Fire at Ramses Central building in Cairo

The Ramses Exchange fire was a significant fire that broke out on 7 July 2025 in the Ramses Exchange Central building, a major telecommunications hub located in downtown Cairo, Egypt. The incident caused substantial human and material losses and disrupted telecommunications services in several areas, making it a major event affecting the country's infrastructure and local community. Another fire broke out on 10 July 2025.

== Incident ==
The fire erupted in administrative offices on the seventh floor of the ten-story Ramses Central building on the afternoon of Monday, 7 July 2025, at approximately 17:25 EEST. Local emergency services received reports from residents, and civil protection and firefighting units were dispatched to the site.

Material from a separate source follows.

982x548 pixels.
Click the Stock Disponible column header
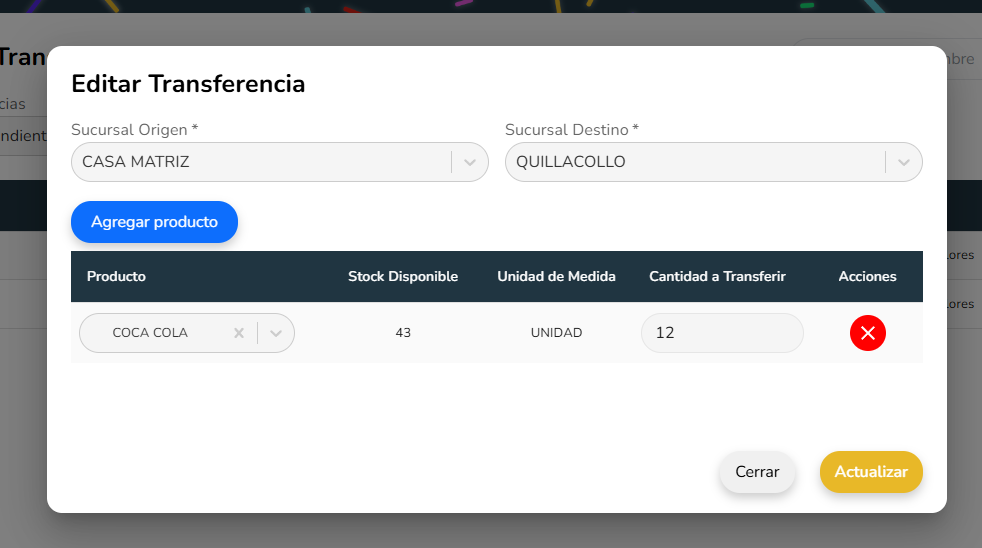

The fire continued for about 13 hours, requiring support from Cairo's water utility company and necessitating the shutdown of electricity and natural gas to the building. The National Telecom Regulatory Authority began efforts to gradually restore affected services in the hours following the incident.

== Casualties ==
According to Egypt's Ministry of Health, the fire resulted in the deaths of four employees working in the building, and injured 27 others, who were transported to nearby hospitals.

The blaze severely damaged critical telecom cables and servers within the building, resulting in widespread telecommunications and internet outages across parts of Cairo and Giza. Internet connectivity was reported to have dropped by 62% nationwide, according to NetBlocks.

=== Financial and business impact ===
The Central Bank of Egypt responded to the incident by raising the cash withdrawal limit to E£500,000. The Egyptian Exchange also suspended trading completely on Tuesday due to "severe disruption affecting the trading system."

== Cause ==
Initial reports suggest the fire may have been caused by an electrical short circuit, particularly given the extreme heat at the time. However, no official cause has been confirmed, and investigations are ongoing.

== Reactions ==
The Egyptian parliament held an emergency session to review the incident. Several MPs criticized the government, with Minister of Parliamentary Affairs Mahmoud Fawzy Abdel Bari providing a detailed briefing on the building's structure and emergency response. Lawmakers also offered condolences and called for accountability.

Nazir Ayad, Grand Mufti of Egypt and Secretary-General of the General Secretariat for Fatwa Authorities Worldwide, offered condolences.